Elephant’s trunk pose is an interesting arm balancing pose found in yoga. It’s not seen in many yoga flows because it’s mostly used as a preparatory pose for a more difficult arm balance known as eight angle pose. Elephant trunk pose is the beginning stages of getting into eight angle pose.
Elephant trunk pose is an interestingly shaped pose and requires not only arm strength but also hip flexibility to get into it. It’s named elephant trunk pose because of the shape of the pose. The one leg lifting up looks like an elephant’s trunk sticking out. This pose has also been known to be called one leg over arm pose.
The basics of elephant trunk pose
Elephant’s trunk pose is known as Eka Hasta Bhujasana in Sanskrit, which translates to one hand trunk pose. This pose targets the wrists, arms, hips, and hamstrings. The hips and hamstrings especially need to be warmed up to be able to get into this pose without any struggle.
Although elephant trunk pose requires quite a bit of flexibility to get into, it’s not one of the hardest arm balances. As far as arm balances go, it’s relatively easy. It’s still an arm balance though, which requires some arm strength. This makes it an advanced level pose, especially since the pose that usually follows it is extremely difficult.
The benefits of practicing elephant trunk pose
There are many benefits to practicing elephant trunk pose, which includes strengthening the arms and wrists. The wrist goes into a lot of extension in arm balances and therefore needs to be properly warmed up beforehand. Continuous practice of arm balances strengthens the wrist. The arms are also strengthened over time, which is useful for building strength for harder arm balances and inversions.
Elephant trunk pose opens the hips and stretches the hamstrings. This helps to improve the flexibility of the hips and hamstrings. It also engages and strengthens the core muscles. This pose incites confidence in those who practice it. This confidence then helps a person to try and practice other arm balances and get better at them.
How to do elephant trunk pose
Step by step instructions for getting into the pose
- Begin in Dandasana, a staff pose. Be seated with the legs out straight in front of you and flex the feet upwards.
- Start by bringing one leg in, use the right one first, and bend the knee. Use both hands to bend the knee enough for the leg to hook over the shoulder. Get the leg as high up over the shoulder as is possible.

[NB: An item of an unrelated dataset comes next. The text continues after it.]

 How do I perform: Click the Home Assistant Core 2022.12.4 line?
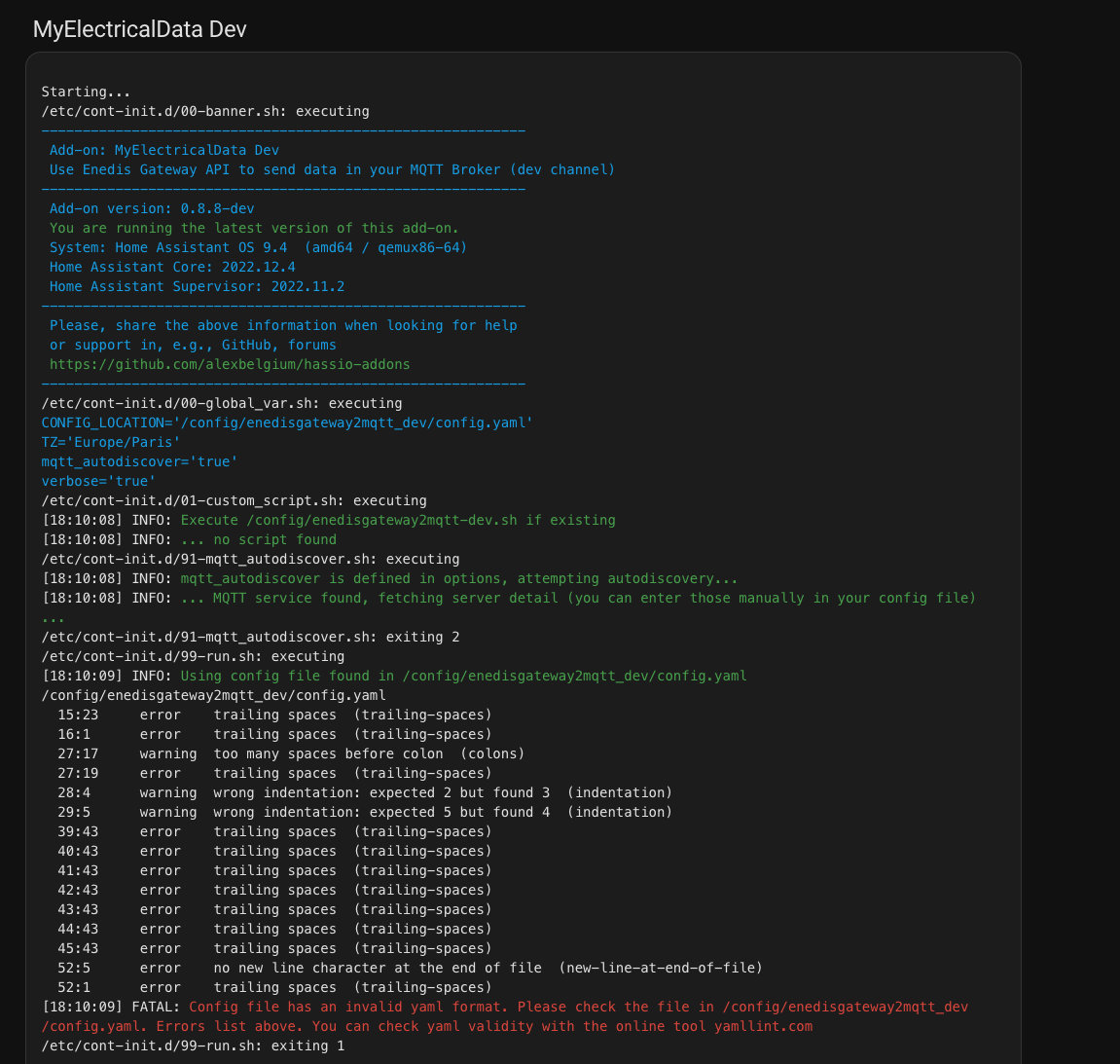[x=172, y=267]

- The under crease of the knee should be over the shoulder and once that’s done take the right hand and place it flat on the mat slightly in front of the right hip.

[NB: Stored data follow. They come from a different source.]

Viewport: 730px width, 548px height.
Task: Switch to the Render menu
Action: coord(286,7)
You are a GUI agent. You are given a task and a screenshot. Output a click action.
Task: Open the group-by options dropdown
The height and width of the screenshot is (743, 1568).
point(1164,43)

- Place the left hand down in line with the right hand and grip into the fingers. Flex the core muscles and shift the gaze forward.
- Begin to engage the thighs and the core. Take an inhale in and on the exhale push into the hands to lift the legs off the floor. Keep the left leg straight the whole time and try to keep the right leg as high up on the arm as possible.
- The back can round slightly to help hold the pose. Keep the right leg squeezing into the right arm.
- Hold for a few breaths remembering to breathe deeply before gently releasing and going to the other side.
Common mistakes made when doing the pose
One of the biggest mistakes that people make when trying elephant’s trunk pose is that they try to push their leg far back to get over the shoulder. There is no need to push into the pose, especially if the leg doesn’t naturally go there. The leg can be placed anywhere on the arm, as long as it’s as high up as it can go. The pose still works with the leg a bit lower down.
Another thing that people forget to do in this pose is to engage areas like the thighs, core, and even the fingers. Engaging these areas and gripping into the fingertips will help the body to lift off easier. It’s a stronger pose when these areas are engaged and used efficiently.
For those who are trying elephant’s trunk pose for the first time, try practicing the shape of the pose first. The shape can be done lying down and seated without pushing into the hands. Do light drills of attempting to pick the body up and put it back down to build strength for the pose.
Practicing and accomplishing other arm balances like crow first would also help to understand the basics of arm balances. It’s a lot easier to get other arm balances once the easier ones are done first. Beginners should also work on their hip and hamstring flexibility a lot before trying the pose out.
If anyone is injured in their leg, knee, hip, hamstring, arm, or wrist then they shouldn’t be doing elephant trunk pose. If they are experiencing pain in these areas, then they should also avoid the pose and try something gentler. Listen to your body and if there is ever any pain then slowly back off from the pose. Never push past pain. Consult a doctor or physician before trying any yoga pose out or going into any sort of physical exercise.
Variations of elephant trunk pose
The harder and more advanced version of this pose is eight angle pose. For this pose, you go from elephant trunk pose and bind the feet together before rocking forward so that the legs go to the side. This pose takes a lot of strength and balance. It’s also one of the scarier arm balances as a person has to almost shoot themselves forward to get into it. Easier arm balances to try would be crow pose and side crow. These would help to build the foundations of elephant trunk pose and any other arm balance.